Cover the obvious and the less obvious. A CMS for blog updates, a contact form, a booking tool, an e-commerce checkout, a member login area, a live chat widget, a newsletter signup that feeds into your email platform, any e-commerce structural requirements you know about upfront. If you run any automations, name the tools. Missing one integration at briefing stage typically adds days of development time and a change-order conversation you did not want.
Share Examples of Sites You Like and Why
Reference sites do not box a designer in. They anchor a taste conversation in fact rather than opinion. Pick two or three sites, include the URL, and write one sentence on what specifically works.
For example, ‘the checkout on this site uses a single scrolling page rather than multiple steps and it feels faster’ is useful. ‘This site looks nice’ is not. The ‘why’ is the whole point. It tells a designer what you value, whether that is clarity, speed, a specific navigation pattern, or a tone of voice. Without it, design feedback rounds multiply.
Be Explicit About Budget and Timeline
Hiding your budget does not protect you. It produces a quote built on guesswork. An agency will size a project to fit the money available, so give them a range.
Say ‘we have between £4,000 and £6,000 and a firm go-live date tied to a product launch in ten weeks.’ That lets an agency scope what is genuinely achievable. If your expectations do not match your budget, better to find that out before work starts. A realistic timeline also means agreeing on what happens if content arrives late, which it almost always does.
If you are still weighing up which type of agency to use, this breakdown of what to actually look for in a web design agency covers the key differences worth knowing before you commit.
Spell Out What Success Looks Like
A project without measurable outcomes has no finish line. Both sides end up disagreeing on whether the work is done. Define what success looks like in concrete terms before a single wireframe is drawn.
That might be a target contact form conversion rate, a Google PageSpeed score above 90, a bounce rate below 50% on the homepage, or a specific traffic milestone within three months of launch. If you want a fast site, it is worth understanding what PageSpeed scores actually measure so your target is grounded in something meaningful. Vague success criteria lead to vague delivery.

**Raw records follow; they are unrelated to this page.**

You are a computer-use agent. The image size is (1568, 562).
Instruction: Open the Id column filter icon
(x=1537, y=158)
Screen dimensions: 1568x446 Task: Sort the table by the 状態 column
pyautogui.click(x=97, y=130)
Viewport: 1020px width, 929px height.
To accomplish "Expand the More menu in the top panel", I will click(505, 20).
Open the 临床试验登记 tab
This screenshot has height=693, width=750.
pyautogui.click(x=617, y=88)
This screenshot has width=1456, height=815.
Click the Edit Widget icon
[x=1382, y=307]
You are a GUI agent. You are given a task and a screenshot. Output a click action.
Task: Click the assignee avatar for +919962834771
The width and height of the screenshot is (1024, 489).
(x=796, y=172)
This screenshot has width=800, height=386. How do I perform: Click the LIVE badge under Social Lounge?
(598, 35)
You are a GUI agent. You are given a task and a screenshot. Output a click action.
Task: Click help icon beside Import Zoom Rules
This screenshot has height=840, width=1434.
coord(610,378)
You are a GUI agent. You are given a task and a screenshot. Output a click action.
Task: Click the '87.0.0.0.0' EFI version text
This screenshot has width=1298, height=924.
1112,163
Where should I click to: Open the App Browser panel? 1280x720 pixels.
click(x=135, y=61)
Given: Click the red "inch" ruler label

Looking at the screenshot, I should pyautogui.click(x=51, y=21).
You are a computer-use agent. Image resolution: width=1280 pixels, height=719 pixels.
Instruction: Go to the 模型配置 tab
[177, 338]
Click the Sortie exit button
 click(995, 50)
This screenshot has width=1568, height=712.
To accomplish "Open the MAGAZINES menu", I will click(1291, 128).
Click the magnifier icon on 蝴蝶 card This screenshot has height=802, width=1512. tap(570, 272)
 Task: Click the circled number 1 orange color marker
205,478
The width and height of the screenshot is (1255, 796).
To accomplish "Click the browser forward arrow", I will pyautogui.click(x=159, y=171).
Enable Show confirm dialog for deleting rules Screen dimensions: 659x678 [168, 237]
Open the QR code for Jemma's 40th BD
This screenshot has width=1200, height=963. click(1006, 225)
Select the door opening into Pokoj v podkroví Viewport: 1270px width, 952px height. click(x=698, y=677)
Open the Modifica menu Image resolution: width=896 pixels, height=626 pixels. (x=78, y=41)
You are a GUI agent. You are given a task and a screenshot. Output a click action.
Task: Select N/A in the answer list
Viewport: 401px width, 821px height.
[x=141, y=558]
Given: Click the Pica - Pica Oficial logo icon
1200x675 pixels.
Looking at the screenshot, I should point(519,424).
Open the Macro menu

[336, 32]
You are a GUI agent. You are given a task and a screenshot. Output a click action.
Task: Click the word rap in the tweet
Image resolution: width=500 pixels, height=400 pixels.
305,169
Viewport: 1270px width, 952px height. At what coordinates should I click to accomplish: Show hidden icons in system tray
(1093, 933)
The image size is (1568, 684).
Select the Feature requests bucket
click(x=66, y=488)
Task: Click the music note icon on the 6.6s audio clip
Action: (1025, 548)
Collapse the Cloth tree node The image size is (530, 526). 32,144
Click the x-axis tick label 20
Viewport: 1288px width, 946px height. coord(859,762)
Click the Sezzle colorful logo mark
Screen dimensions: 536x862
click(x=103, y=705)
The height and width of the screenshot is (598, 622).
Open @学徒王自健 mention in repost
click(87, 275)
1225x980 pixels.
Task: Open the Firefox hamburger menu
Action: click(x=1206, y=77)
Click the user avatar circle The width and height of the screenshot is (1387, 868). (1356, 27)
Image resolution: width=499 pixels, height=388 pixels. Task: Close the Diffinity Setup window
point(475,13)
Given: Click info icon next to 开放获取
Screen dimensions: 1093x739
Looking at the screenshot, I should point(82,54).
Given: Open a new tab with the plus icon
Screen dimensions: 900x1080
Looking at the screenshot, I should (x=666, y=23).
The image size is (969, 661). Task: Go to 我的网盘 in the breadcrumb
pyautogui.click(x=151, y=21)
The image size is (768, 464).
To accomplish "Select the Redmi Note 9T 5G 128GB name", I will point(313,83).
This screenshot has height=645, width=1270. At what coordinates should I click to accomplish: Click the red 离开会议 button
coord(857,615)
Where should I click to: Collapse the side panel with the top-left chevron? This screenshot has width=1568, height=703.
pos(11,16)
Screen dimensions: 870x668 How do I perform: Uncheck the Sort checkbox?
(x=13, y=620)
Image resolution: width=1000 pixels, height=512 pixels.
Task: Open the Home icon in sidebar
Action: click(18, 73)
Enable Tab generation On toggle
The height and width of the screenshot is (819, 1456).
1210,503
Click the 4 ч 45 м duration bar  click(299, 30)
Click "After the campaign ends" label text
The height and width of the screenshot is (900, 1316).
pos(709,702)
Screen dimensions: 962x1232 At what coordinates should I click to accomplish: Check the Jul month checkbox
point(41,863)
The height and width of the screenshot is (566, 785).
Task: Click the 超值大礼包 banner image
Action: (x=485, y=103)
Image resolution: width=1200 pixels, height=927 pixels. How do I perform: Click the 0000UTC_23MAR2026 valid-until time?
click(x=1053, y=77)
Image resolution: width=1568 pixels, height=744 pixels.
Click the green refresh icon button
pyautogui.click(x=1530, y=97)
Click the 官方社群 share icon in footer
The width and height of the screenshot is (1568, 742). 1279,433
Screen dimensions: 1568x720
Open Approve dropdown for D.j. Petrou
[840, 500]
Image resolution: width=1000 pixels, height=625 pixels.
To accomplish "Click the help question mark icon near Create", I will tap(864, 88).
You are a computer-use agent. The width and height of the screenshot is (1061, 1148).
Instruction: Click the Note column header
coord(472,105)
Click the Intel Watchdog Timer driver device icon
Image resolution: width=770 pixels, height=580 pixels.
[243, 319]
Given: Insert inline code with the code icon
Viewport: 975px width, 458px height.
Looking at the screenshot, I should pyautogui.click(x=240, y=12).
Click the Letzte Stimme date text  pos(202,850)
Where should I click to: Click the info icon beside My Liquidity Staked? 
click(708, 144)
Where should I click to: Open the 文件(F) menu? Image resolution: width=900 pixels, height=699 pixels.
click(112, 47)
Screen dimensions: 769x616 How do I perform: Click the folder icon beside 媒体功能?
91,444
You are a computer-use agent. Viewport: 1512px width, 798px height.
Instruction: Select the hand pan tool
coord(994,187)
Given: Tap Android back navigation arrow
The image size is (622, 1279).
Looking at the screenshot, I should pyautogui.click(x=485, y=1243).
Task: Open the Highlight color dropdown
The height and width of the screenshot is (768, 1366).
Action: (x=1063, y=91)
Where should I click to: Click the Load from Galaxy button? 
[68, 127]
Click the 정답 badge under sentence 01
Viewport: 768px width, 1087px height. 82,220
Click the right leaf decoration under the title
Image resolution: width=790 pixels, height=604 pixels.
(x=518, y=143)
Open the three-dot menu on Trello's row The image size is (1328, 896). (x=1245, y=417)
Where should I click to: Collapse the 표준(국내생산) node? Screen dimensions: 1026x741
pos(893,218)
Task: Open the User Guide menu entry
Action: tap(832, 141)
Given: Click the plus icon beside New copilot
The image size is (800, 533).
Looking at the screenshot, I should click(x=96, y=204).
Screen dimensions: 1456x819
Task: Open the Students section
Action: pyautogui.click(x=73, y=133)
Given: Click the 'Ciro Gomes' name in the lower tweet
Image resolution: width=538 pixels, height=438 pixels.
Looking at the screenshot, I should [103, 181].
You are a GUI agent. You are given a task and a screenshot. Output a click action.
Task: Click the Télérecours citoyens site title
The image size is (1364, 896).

Decide Who Owns Each Decision Before Work Starts
Unclear ownership is the number one reason timelines slip. Name the one person internally who gives final sign-off on design decisions. Not a committee. One person.
Confirm who is responsible for supplying copy, images, and any existing brand assets. Agree how many rounds of feedback are included and what format they come in. These are not bureaucratic details. They are the difference between a ten-week build and a six-month one. Set the rules of engagement in the brief itself, not in week four when it has already gone sideways.